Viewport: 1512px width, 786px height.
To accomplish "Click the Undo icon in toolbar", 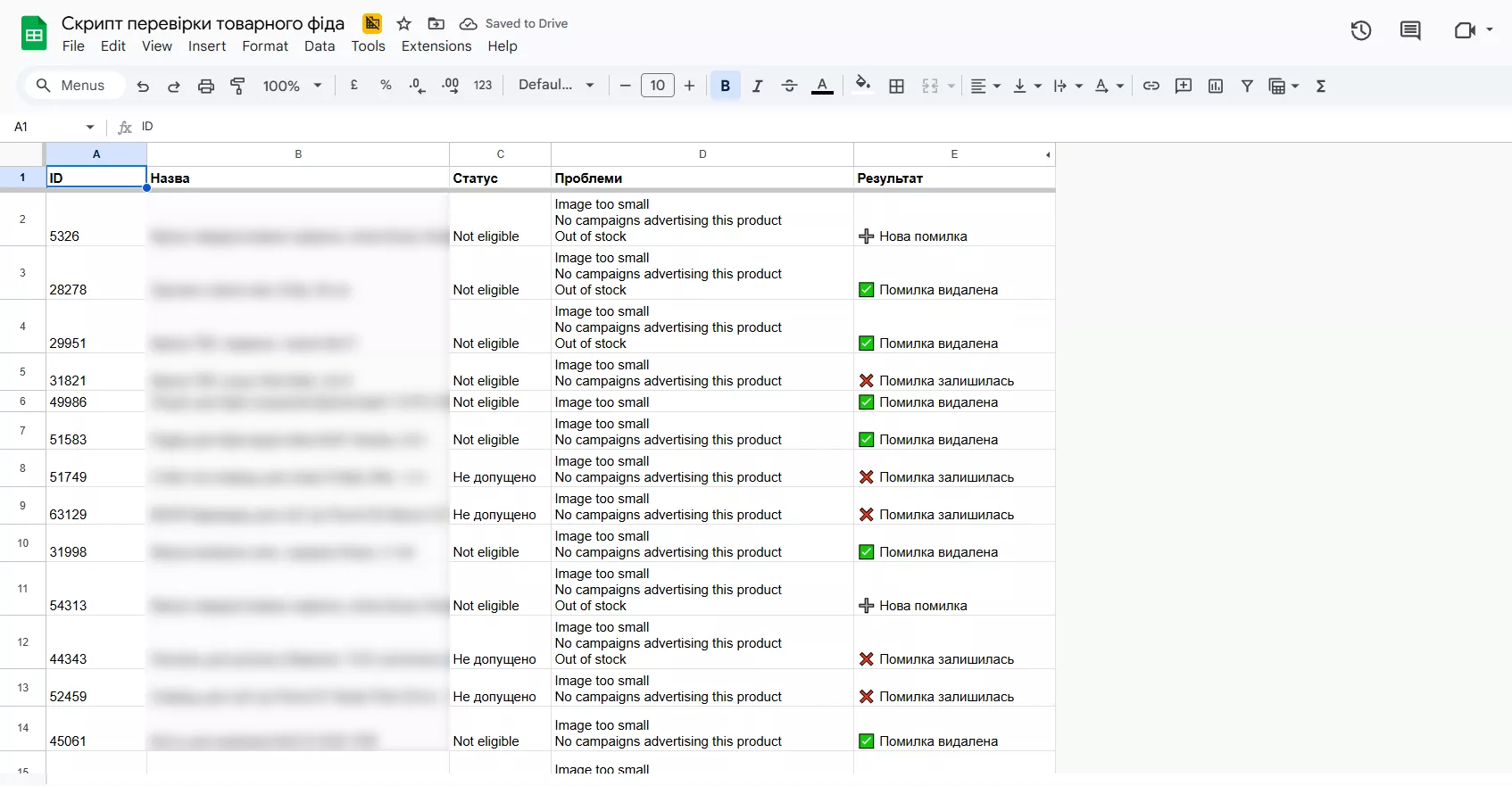I will tap(143, 87).
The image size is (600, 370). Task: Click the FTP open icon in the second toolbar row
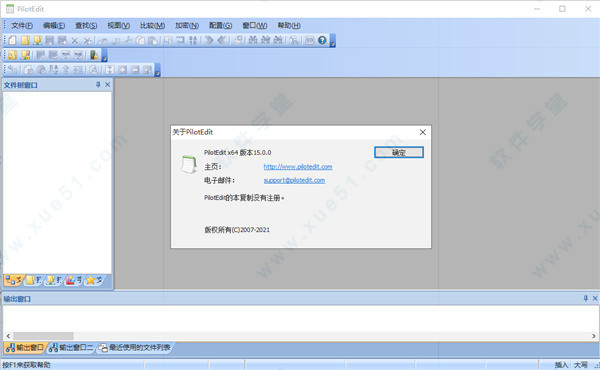(25, 55)
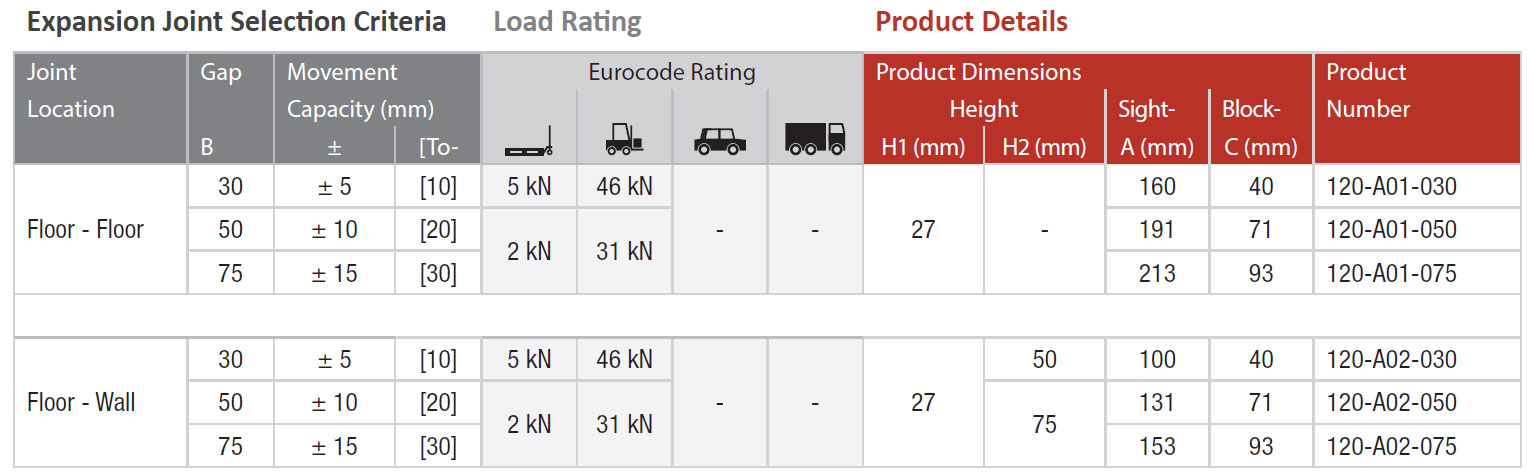Click the forklift load rating icon

(x=624, y=140)

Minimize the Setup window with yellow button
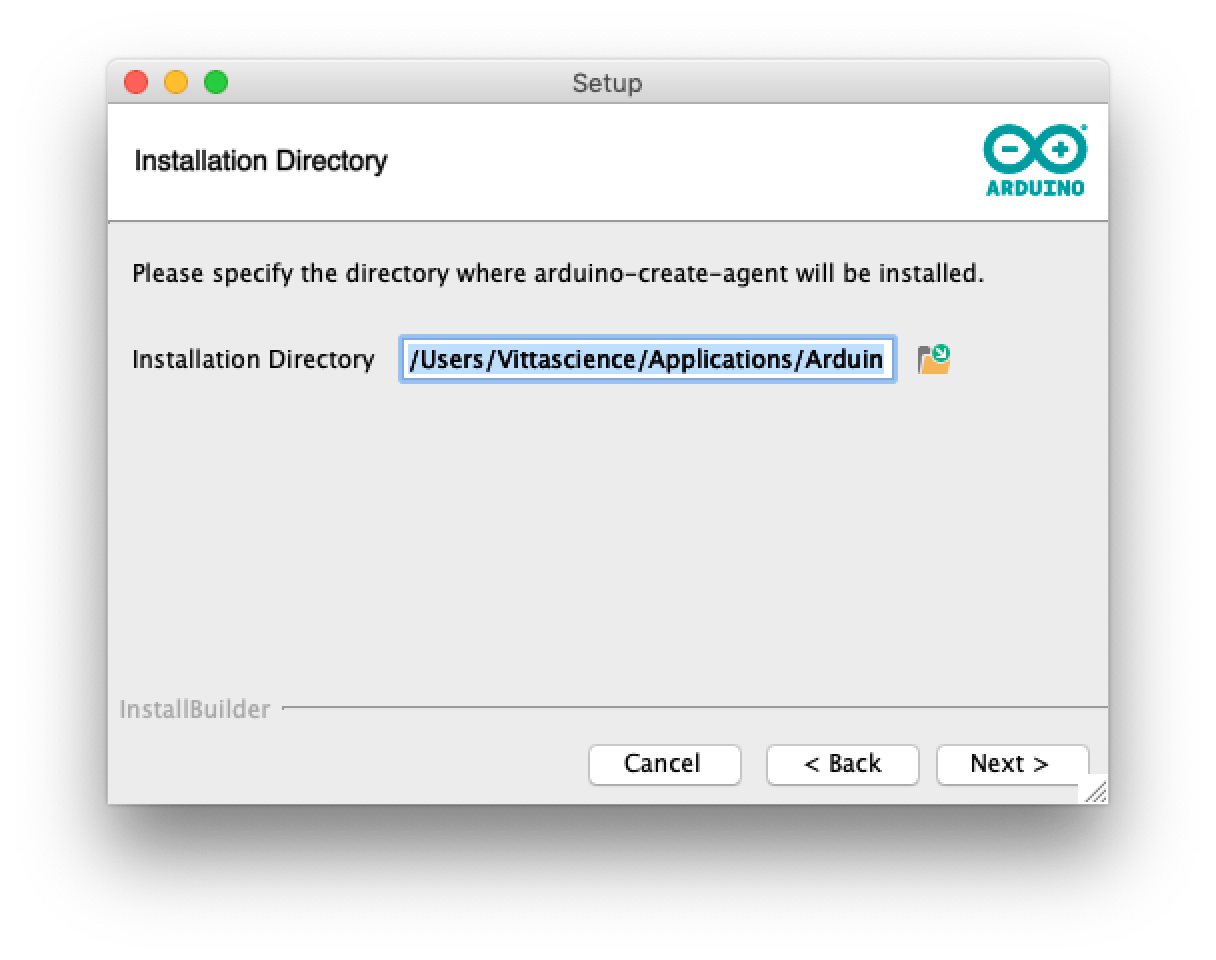[176, 83]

- [The task]: An exact copy is required of the lines from the one holding "The image size" to the end of the entries above, both included; no pictures belong in it.

- [Answer below]:
The image size is (600, 370). Task: Click the FTP open icon in the second toolbar row
(25, 55)
Click the forklift load rating icon

(x=624, y=140)

Minimize the Setup window with yellow button
[176, 83]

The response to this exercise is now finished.